Games of the Heart (The 'Burg #4)(34)



Since the divorce, he’d had a variety of conversations with his kids about the fact that family didn’t lie to family. They’d need to decide in their lives how they dealt with other people and situations but a lie was a last resort and with family, it was not an option.

He knew No took this to heart. He knew this because No was a boy in high school and he’d already made a variety of f**ked up decisions that got his ass in hot water. Mostly with girls and partying. But he always called his Dad, manned up and took his punishments. And Mike made certain those punishments weren’t over the top because No had come clean.

Clarisse had always been his little informant. She’d never lied even when her mother told her to do it. She didn’t tell him about her mother’s activities because she was a tattletale or because Mike interrogated her, she just was close to her Dad. They talked and she shared not thinking she was doing anything wrong which she was right, she wasn’t. That was another frustration he had living with Audrey. He never let on that he’d learned shit from their daughter and sometimes had to go to lengths to protect Clarisse from whatever Audrey’s reaction might have been. In other words, he, too, had to lie.

But recently, shit was going down with Reesee. She seemed lost. Uncertain. Her habits had changed. She was lazier. Her grades were dipping. She was making questionable decisions. And he’d caught her in a variety of lies.

These latest, taking a call on his cell and not giving him a message were just the two recent.

His eyes went from her bed to her dark walls.

He’d noticed the night they came down that she’d lost the vampires.

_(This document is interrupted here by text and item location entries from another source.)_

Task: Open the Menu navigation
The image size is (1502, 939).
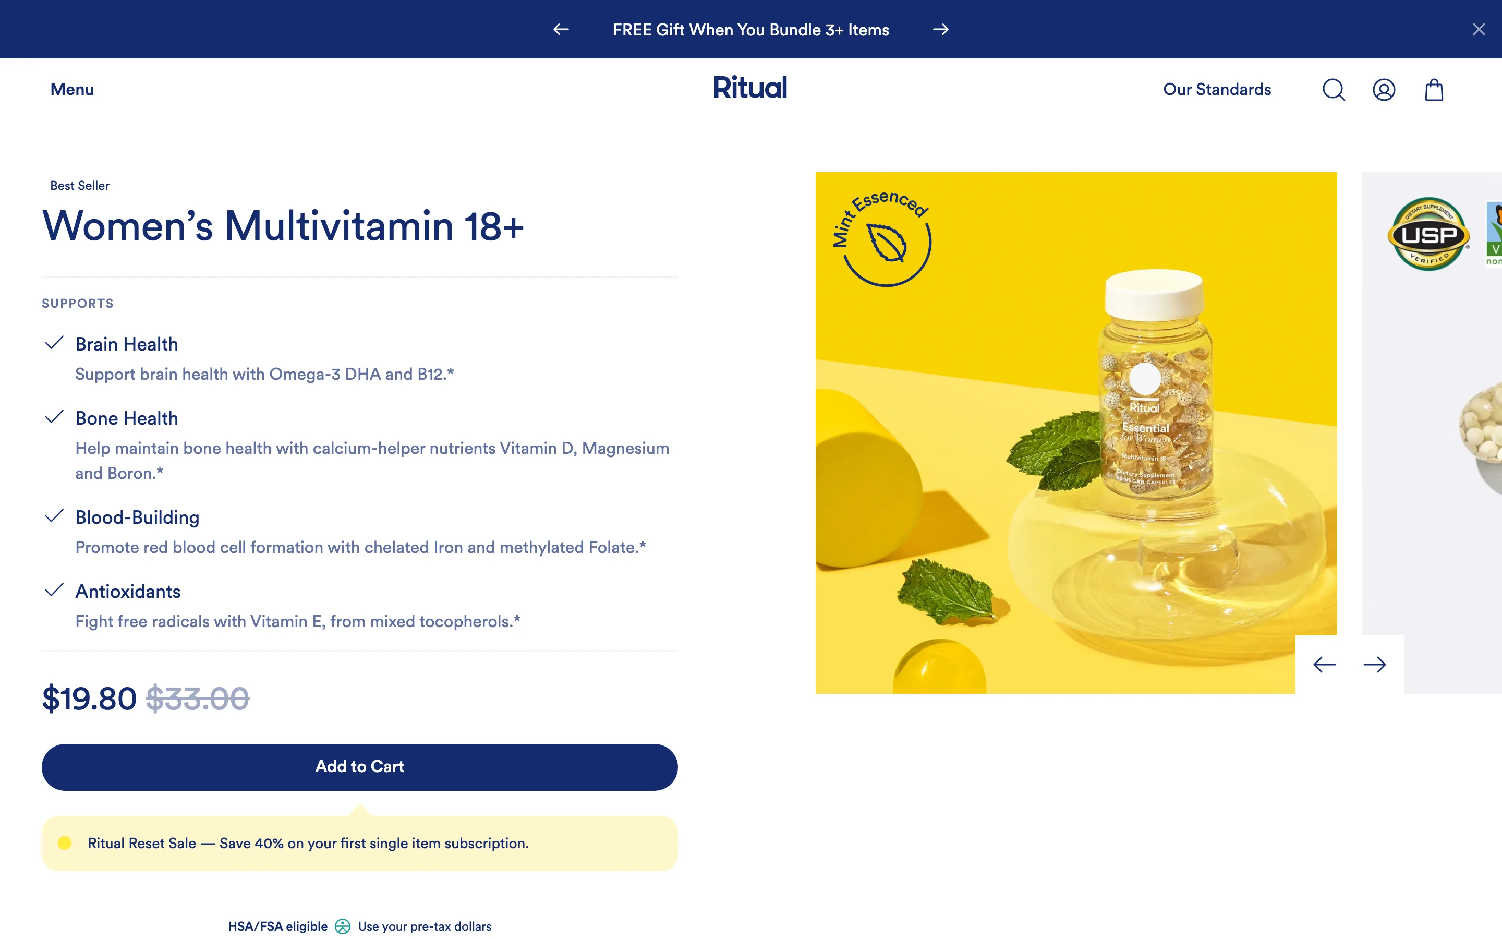Action: coord(72,89)
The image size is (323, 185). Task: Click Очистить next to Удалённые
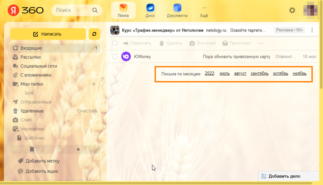click(87, 111)

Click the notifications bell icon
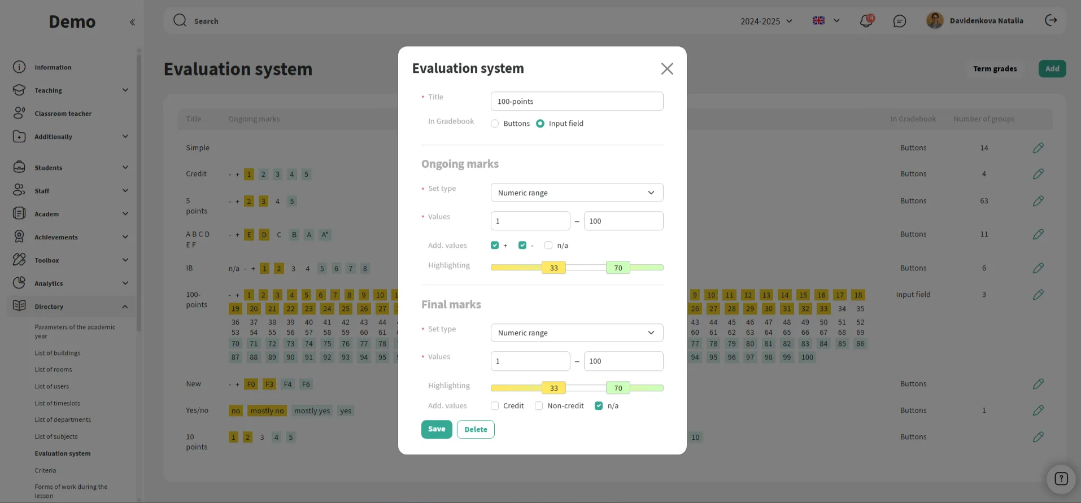[866, 21]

She’d be fifteen next month. Fifteen was when Dusty went off the rails. They’d skirted that when they were together because the look on her face made it pretty clear she didn’t want to go there.

Even so, she was open and sharing about everything else. So she might not want to go there but he figured she would if she felt whatever she went through would help him deal with whatever his daughter was going through.

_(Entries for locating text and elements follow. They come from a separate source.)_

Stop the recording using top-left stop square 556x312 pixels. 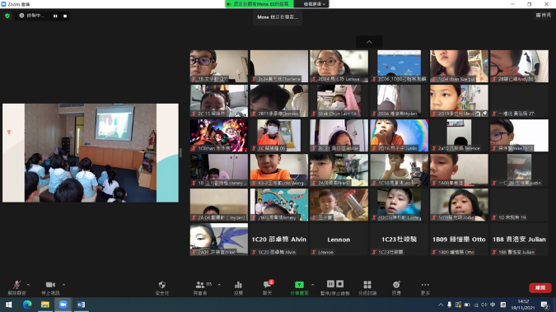click(x=65, y=16)
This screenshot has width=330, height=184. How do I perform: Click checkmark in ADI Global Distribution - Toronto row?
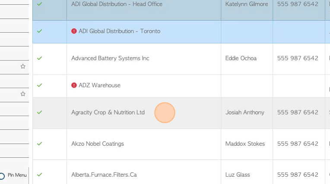click(x=40, y=31)
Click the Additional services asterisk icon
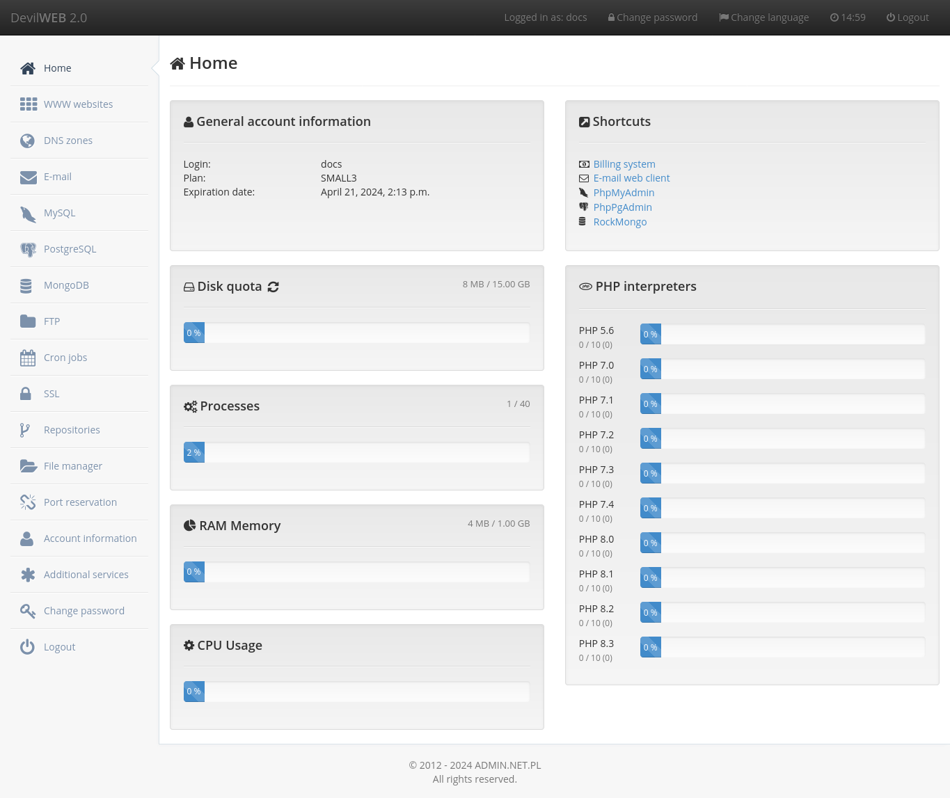950x798 pixels. [28, 575]
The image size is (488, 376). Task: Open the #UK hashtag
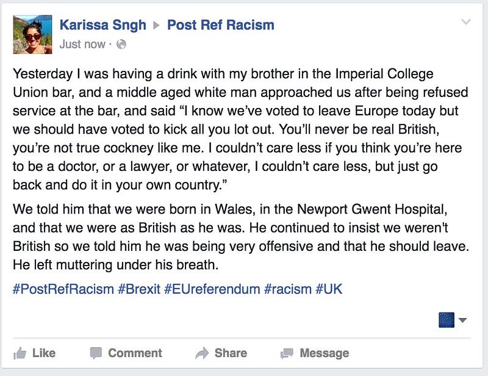pos(329,289)
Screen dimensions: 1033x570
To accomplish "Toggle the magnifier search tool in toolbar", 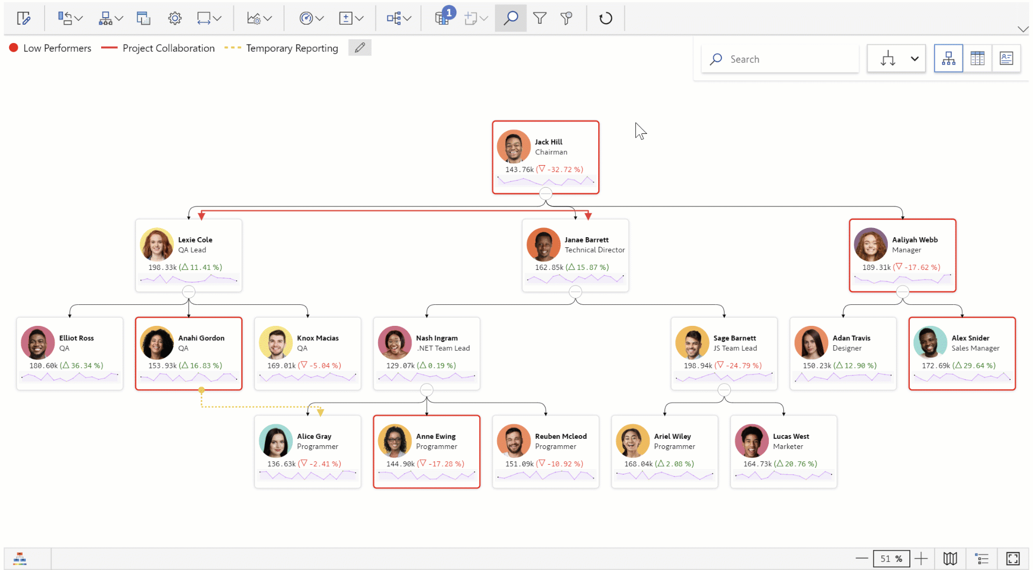I will [510, 18].
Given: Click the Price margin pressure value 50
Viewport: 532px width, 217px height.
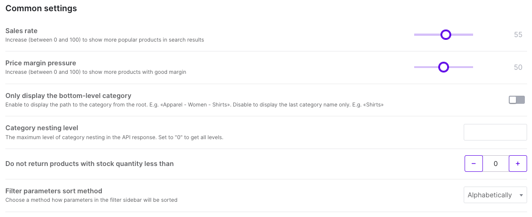Looking at the screenshot, I should click(x=518, y=68).
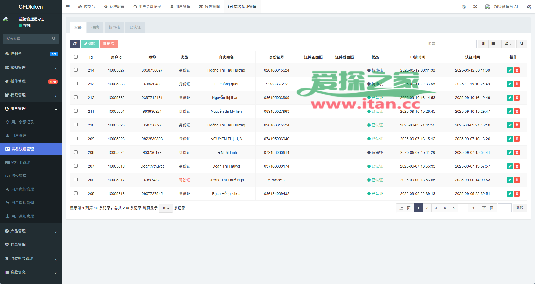Check the select-all checkbox in table header

[76, 57]
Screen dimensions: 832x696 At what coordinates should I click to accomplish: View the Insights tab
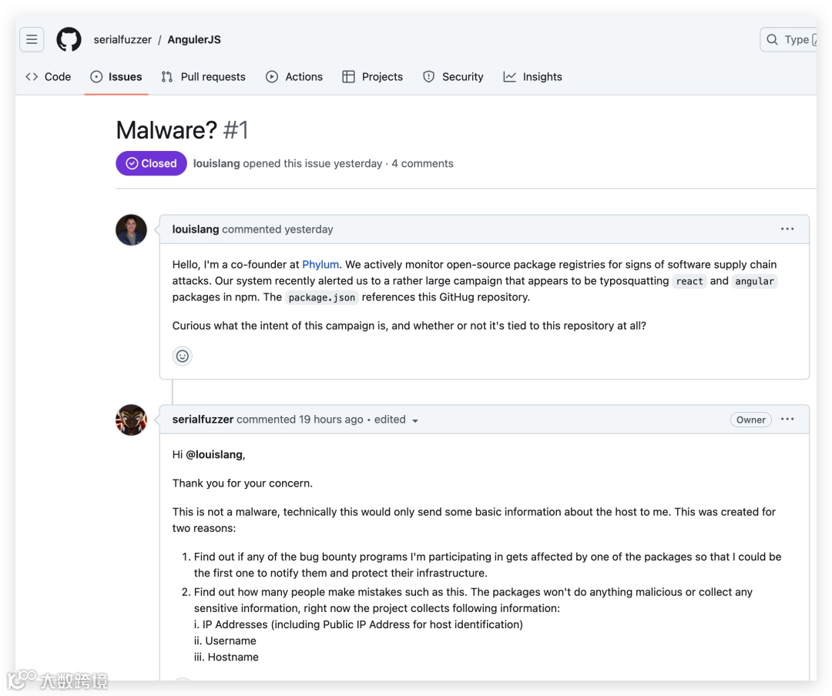coord(533,77)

He pushed through the door, walked across the room and, using the shadows as his guide, slid the thick mass of dark blonde hair away from her face and neck and kissed his daughter’s temple.

She stirred and muttered, “Dad?”

“Yeah, honey.”

“You okay?”

“Just want my girl to know I love her.”

“Love you too,” she whispered.

“Go back to sleep.”

“’Kay.”

“’Night.”

“’Night, Daddy.”

Daddy.

She’d be okay.

Eventually.

He slid his fingers along her cheek.

Then he moved through her room, closed the door behind him, moved across the hall, opened the door to his son’s room and Layla jerked up and shot out.

Then Mike and his dog walked down the hall back to his room.

*

Saturday late afternoon…

The kids were gone, No out in his beat up car with some girl at a movie. Clarisse out with some girlfriends at the mall which would mean she’d come back flat broke with a bunch of shit she didn’t need and ask for an advance on her allowance.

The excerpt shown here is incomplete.